ALOX5 drives the pyroptosis of CD4 <sup>+</sup> T cells and tissue inflammation in rheumatoid arthritis
Hao Cai, J Zhang, Hua Xu, Weiwei Sun, Weijie Wu, Chen Dong, Ping Zhou, Chengbin Xue, Yunyi Nan, Yingchen Ni, X. D. Wu, Zhifeng Gu, Minhao Chen, Youhua Wang
Abstract
Pyroptosis, an inflammatory form of programmed cell death, is linked to the pathology of rheumatoid arthritis (RA). Here, we investigated the molecular mechanism underlying pyroptosis in T cells isolated from patients with RA. Compared with healthy individuals, patients with RA had more pyroptotic CD4 + T cells in blood and synovia, which correlated with clinical measures of disease activity. Moreover, the mRNA expression and protein abundance of arachidonate 5-lipoxygenase (ALOX5), which converts arachidonic acid to leukotriene A 4 (LTA 4 ), were increased in CD4 + T cells from patients with RA and, among patients with RA, were lowest in those in clinical remission.

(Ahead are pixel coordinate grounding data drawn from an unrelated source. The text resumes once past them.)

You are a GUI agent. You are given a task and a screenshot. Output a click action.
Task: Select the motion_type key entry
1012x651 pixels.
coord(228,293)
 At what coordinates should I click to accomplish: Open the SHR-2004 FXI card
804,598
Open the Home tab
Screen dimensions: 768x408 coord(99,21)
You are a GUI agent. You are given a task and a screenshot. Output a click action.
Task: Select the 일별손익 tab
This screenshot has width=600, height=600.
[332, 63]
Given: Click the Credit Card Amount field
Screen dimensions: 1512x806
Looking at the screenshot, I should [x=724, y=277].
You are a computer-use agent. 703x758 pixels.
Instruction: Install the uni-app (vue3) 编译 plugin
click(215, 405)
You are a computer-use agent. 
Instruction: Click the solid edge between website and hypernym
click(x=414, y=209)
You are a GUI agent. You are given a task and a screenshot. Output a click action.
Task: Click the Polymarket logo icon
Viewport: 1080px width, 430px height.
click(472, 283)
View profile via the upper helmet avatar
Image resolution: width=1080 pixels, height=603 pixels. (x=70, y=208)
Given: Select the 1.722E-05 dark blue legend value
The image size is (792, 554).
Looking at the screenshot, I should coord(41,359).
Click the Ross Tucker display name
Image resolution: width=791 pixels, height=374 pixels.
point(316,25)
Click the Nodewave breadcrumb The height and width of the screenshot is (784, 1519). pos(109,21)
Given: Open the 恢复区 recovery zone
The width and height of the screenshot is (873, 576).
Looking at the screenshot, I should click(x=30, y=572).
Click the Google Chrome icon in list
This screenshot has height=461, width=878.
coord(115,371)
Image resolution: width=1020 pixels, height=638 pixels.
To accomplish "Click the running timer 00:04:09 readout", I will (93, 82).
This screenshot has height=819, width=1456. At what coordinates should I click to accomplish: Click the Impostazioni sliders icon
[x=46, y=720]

Knockdown or pharmacological inhibition of ALOX5 suppressed CD4 + T cell pyroptosis and improved symptoms in two rodent models of RA. Mechanistically, the increase in ALOX5 activity in RA CD4 + T cells enhanced the production of the LTA 4 derivative LTB 4 , which stimulated Ca 2+ influx through ORAI3 channels, leading to the activation of NLRP3 inflammasomes and pyroptosis. Our findings reveal a role for ALOX5 in RA and provide a molecular basis for further exploring the clinical utility of ALOX5 inhibition in RA and for using ALOX5 as a biomarker to distinguish active disease and remission in RA.